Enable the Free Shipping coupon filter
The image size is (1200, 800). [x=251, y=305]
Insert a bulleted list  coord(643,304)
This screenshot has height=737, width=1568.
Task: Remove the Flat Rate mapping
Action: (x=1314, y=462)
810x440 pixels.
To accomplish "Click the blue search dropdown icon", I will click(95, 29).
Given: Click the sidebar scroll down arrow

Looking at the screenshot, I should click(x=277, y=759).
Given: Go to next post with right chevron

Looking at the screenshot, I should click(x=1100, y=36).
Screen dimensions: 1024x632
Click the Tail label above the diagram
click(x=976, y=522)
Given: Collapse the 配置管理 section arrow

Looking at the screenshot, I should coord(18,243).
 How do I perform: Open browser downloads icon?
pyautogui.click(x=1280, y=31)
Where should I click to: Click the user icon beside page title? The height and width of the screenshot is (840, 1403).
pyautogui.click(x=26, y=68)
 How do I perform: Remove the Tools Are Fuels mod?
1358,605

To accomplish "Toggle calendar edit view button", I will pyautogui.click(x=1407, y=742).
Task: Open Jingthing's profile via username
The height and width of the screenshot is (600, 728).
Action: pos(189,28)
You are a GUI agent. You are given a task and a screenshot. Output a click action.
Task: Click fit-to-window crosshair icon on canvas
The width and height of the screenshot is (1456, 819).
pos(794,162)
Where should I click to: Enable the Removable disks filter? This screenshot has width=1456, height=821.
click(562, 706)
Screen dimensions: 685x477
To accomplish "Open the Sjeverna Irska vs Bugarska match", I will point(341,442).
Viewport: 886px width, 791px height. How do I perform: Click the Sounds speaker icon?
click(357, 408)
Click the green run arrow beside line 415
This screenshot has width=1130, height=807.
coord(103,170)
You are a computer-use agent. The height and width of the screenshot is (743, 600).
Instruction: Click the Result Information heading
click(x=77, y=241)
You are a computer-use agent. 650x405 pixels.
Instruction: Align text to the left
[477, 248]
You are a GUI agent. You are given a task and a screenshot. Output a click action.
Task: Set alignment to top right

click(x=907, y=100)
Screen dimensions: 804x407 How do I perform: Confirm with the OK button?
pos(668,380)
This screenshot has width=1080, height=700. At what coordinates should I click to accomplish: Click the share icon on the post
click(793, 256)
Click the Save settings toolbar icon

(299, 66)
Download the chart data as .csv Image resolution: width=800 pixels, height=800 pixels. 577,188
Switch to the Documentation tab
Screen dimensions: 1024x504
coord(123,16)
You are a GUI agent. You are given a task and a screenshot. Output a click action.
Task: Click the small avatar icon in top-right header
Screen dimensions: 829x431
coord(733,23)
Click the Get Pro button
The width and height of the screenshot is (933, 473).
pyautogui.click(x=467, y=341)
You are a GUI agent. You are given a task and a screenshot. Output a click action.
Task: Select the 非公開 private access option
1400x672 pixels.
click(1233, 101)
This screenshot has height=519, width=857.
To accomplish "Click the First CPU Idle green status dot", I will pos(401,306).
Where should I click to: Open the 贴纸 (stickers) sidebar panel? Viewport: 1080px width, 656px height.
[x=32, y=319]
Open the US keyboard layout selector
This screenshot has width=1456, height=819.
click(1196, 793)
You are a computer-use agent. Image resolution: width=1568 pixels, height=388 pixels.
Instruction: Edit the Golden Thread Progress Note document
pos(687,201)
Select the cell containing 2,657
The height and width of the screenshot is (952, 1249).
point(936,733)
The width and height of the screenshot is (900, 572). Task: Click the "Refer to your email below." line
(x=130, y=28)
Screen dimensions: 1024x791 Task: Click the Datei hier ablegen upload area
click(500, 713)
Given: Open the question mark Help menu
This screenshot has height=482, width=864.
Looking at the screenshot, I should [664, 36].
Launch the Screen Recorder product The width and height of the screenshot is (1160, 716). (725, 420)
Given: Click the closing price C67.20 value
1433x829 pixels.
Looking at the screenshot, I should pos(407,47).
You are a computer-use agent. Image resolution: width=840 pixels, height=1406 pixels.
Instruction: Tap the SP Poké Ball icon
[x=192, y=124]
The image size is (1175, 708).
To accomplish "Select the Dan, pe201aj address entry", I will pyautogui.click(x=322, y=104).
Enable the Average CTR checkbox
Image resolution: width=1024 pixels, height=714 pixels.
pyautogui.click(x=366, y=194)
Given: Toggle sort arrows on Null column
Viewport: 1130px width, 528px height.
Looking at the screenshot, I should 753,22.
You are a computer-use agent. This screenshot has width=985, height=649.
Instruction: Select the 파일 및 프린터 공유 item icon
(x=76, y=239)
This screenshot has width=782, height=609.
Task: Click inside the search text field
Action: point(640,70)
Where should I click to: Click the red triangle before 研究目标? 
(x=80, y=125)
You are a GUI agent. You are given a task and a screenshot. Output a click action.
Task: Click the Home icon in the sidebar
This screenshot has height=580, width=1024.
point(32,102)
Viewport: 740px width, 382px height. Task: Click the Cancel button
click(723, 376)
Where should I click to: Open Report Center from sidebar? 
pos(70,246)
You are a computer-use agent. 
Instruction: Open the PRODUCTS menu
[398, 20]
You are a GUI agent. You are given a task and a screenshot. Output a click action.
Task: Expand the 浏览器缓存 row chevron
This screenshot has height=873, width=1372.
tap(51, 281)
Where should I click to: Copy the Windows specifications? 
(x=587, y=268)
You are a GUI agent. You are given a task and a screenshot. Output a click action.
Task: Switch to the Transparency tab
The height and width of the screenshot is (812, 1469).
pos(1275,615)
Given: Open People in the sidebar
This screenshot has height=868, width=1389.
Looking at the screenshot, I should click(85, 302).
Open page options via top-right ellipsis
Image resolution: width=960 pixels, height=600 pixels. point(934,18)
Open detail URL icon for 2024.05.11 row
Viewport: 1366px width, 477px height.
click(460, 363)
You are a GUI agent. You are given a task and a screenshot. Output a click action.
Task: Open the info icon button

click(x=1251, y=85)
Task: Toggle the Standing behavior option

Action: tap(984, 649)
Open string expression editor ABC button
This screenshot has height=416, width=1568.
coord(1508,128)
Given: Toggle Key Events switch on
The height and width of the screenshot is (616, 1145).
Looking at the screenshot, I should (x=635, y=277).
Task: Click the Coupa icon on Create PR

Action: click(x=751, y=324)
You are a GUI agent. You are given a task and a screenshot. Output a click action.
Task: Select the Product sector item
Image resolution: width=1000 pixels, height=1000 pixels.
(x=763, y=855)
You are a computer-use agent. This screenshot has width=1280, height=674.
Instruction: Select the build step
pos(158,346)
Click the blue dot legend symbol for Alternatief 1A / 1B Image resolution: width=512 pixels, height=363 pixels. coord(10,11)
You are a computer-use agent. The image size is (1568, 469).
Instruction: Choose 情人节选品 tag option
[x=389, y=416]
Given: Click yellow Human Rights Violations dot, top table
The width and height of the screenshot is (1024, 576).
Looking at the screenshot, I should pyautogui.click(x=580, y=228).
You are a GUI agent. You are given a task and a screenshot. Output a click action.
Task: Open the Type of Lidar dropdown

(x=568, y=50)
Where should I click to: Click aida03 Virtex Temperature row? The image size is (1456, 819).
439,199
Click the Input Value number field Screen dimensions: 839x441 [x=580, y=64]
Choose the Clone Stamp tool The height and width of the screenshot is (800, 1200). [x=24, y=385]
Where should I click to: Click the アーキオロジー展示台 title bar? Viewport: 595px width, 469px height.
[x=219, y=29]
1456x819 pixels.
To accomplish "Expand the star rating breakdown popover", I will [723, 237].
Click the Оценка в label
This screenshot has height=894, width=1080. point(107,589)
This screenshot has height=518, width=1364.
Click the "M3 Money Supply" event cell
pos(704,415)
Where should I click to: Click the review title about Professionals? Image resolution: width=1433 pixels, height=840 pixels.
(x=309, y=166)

* * *

WHAT YOU WILL DO:
Can you reproduce all of the items above word for word, from the first line through the last?

RESPONSE TO THE EXERCISE:
Enable the Free Shipping coupon filter
The image size is (1200, 800). [x=251, y=305]
Insert a bulleted list  coord(643,304)
This screenshot has height=737, width=1568.
Task: Remove the Flat Rate mapping
Action: (x=1314, y=462)
810x440 pixels.
To accomplish "Click the blue search dropdown icon", I will click(95, 29).
Given: Click the sidebar scroll down arrow

Looking at the screenshot, I should click(x=277, y=759).
Given: Go to next post with right chevron

Looking at the screenshot, I should click(x=1100, y=36).
Screen dimensions: 1024x632
Click the Tail label above the diagram
click(x=976, y=522)
Given: Collapse the 配置管理 section arrow

Looking at the screenshot, I should coord(18,243).
 How do I perform: Open browser downloads icon?
pyautogui.click(x=1280, y=31)
Where should I click to: Click the user icon beside page title? The height and width of the screenshot is (840, 1403).
pyautogui.click(x=26, y=68)
 How do I perform: Remove the Tools Are Fuels mod?
1358,605

To accomplish "Toggle calendar edit view button", I will pyautogui.click(x=1407, y=742).
Task: Open Jingthing's profile via username
The height and width of the screenshot is (600, 728).
Action: pos(189,28)
You are a GUI agent. You are given a task and a screenshot. Output a click action.
Task: Click fit-to-window crosshair icon on canvas
The width and height of the screenshot is (1456, 819).
pos(794,162)
Where should I click to: Enable the Removable disks filter? This screenshot has width=1456, height=821.
click(562, 706)
Screen dimensions: 685x477
To accomplish "Open the Sjeverna Irska vs Bugarska match", I will point(341,442).
Viewport: 886px width, 791px height. How do I perform: Click the Sounds speaker icon?
click(357, 408)
Click the green run arrow beside line 415
This screenshot has width=1130, height=807.
coord(103,170)
You are a computer-use agent. The height and width of the screenshot is (743, 600).
Instruction: Click the Result Information heading
click(x=77, y=241)
You are a computer-use agent. 650x405 pixels.
Instruction: Align text to the left
[477, 248]
You are a GUI agent. You are given a task and a screenshot. Output a click action.
Task: Set alignment to top right

click(x=907, y=100)
Screen dimensions: 804x407 How do I perform: Confirm with the OK button?
pos(668,380)
This screenshot has width=1080, height=700. At what coordinates should I click to accomplish: Click the share icon on the post
click(793, 256)
Click the Save settings toolbar icon

(299, 66)
Download the chart data as .csv Image resolution: width=800 pixels, height=800 pixels. 577,188
Switch to the Documentation tab
Screen dimensions: 1024x504
coord(123,16)
You are a GUI agent. You are given a task and a screenshot. Output a click action.
Task: Click the small avatar icon in top-right header
Screen dimensions: 829x431
coord(733,23)
Click the Get Pro button
The width and height of the screenshot is (933, 473).
pyautogui.click(x=467, y=341)
You are a GUI agent. You are given a task and a screenshot. Output a click action.
Task: Select the 非公開 private access option
1400x672 pixels.
click(1233, 101)
This screenshot has height=519, width=857.
To accomplish "Click the First CPU Idle green status dot", I will pos(401,306).
Where should I click to: Open the 贴纸 (stickers) sidebar panel? Viewport: 1080px width, 656px height.
[x=32, y=319]
Open the US keyboard layout selector
This screenshot has width=1456, height=819.
click(1196, 793)
You are a computer-use agent. Image resolution: width=1568 pixels, height=388 pixels.
Instruction: Edit the Golden Thread Progress Note document
pos(687,201)
Select the cell containing 2,657
The height and width of the screenshot is (952, 1249).
point(936,733)
The width and height of the screenshot is (900, 572). Task: Click the "Refer to your email below." line
(x=130, y=28)
Screen dimensions: 1024x791 Task: Click the Datei hier ablegen upload area
click(500, 713)
Given: Open the question mark Help menu
This screenshot has height=482, width=864.
Looking at the screenshot, I should [664, 36].
Launch the Screen Recorder product The width and height of the screenshot is (1160, 716). (725, 420)
Given: Click the closing price C67.20 value
1433x829 pixels.
Looking at the screenshot, I should pos(407,47).
You are a computer-use agent. Image resolution: width=840 pixels, height=1406 pixels.
Instruction: Tap the SP Poké Ball icon
[x=192, y=124]
The image size is (1175, 708).
To accomplish "Select the Dan, pe201aj address entry", I will pyautogui.click(x=322, y=104).
Enable the Average CTR checkbox
Image resolution: width=1024 pixels, height=714 pixels.
pyautogui.click(x=366, y=194)
Given: Toggle sort arrows on Null column
Viewport: 1130px width, 528px height.
Looking at the screenshot, I should 753,22.
You are a computer-use agent. This screenshot has width=985, height=649.
Instruction: Select the 파일 및 프린터 공유 item icon
(x=76, y=239)
This screenshot has width=782, height=609.
Task: Click inside the search text field
Action: point(640,70)
Where should I click to: Click the red triangle before 研究目标? 
(x=80, y=125)
You are a GUI agent. You are given a task and a screenshot. Output a click action.
Task: Click the Home icon in the sidebar
This screenshot has height=580, width=1024.
point(32,102)
Viewport: 740px width, 382px height. Task: Click the Cancel button
click(723, 376)
Where should I click to: Open Report Center from sidebar? 
pos(70,246)
You are a computer-use agent. 
Instruction: Open the PRODUCTS menu
[398, 20]
You are a GUI agent. You are given a task and a screenshot. Output a click action.
Task: Expand the 浏览器缓存 row chevron
This screenshot has height=873, width=1372.
tap(51, 281)
Where should I click to: Copy the Windows specifications? 
(x=587, y=268)
You are a GUI agent. You are given a task and a screenshot. Output a click action.
Task: Switch to the Transparency tab
The height and width of the screenshot is (812, 1469).
pos(1275,615)
Given: Open People in the sidebar
This screenshot has height=868, width=1389.
Looking at the screenshot, I should click(85, 302).
Open page options via top-right ellipsis
Image resolution: width=960 pixels, height=600 pixels. point(934,18)
Open detail URL icon for 2024.05.11 row
Viewport: 1366px width, 477px height.
click(460, 363)
You are a GUI agent. You are given a task and a screenshot. Output a click action.
Task: Open the info icon button

click(x=1251, y=85)
Task: Toggle the Standing behavior option

Action: tap(984, 649)
Open string expression editor ABC button
This screenshot has height=416, width=1568.
coord(1508,128)
Given: Toggle Key Events switch on
The height and width of the screenshot is (616, 1145).
Looking at the screenshot, I should (x=635, y=277).
Task: Click the Coupa icon on Create PR

Action: click(x=751, y=324)
You are a GUI agent. You are given a task and a screenshot. Output a click action.
Task: Select the Product sector item
Image resolution: width=1000 pixels, height=1000 pixels.
(x=763, y=855)
You are a computer-use agent. This screenshot has width=1280, height=674.
Instruction: Select the build step
pos(158,346)
Click the blue dot legend symbol for Alternatief 1A / 1B Image resolution: width=512 pixels, height=363 pixels. coord(10,11)
You are a computer-use agent. The image size is (1568, 469).
Instruction: Choose 情人节选品 tag option
[x=389, y=416]
Given: Click yellow Human Rights Violations dot, top table
The width and height of the screenshot is (1024, 576).
Looking at the screenshot, I should pyautogui.click(x=580, y=228).
You are a GUI agent. You are given a task and a screenshot. Output a click action.
Task: Open the Type of Lidar dropdown

(x=568, y=50)
Where should I click to: Click aida03 Virtex Temperature row? The image size is (1456, 819).
439,199
Click the Input Value number field Screen dimensions: 839x441 [x=580, y=64]
Choose the Clone Stamp tool The height and width of the screenshot is (800, 1200). [x=24, y=385]
Where should I click to: Click the アーキオロジー展示台 title bar? Viewport: 595px width, 469px height.
[x=219, y=29]
1456x819 pixels.
To accomplish "Expand the star rating breakdown popover", I will [723, 237].
Click the Оценка в label
This screenshot has height=894, width=1080. point(107,589)
This screenshot has height=518, width=1364.
Click the "M3 Money Supply" event cell
pos(704,415)
Where should I click to: Click the review title about Professionals? Image resolution: width=1433 pixels, height=840 pixels.
(x=309, y=166)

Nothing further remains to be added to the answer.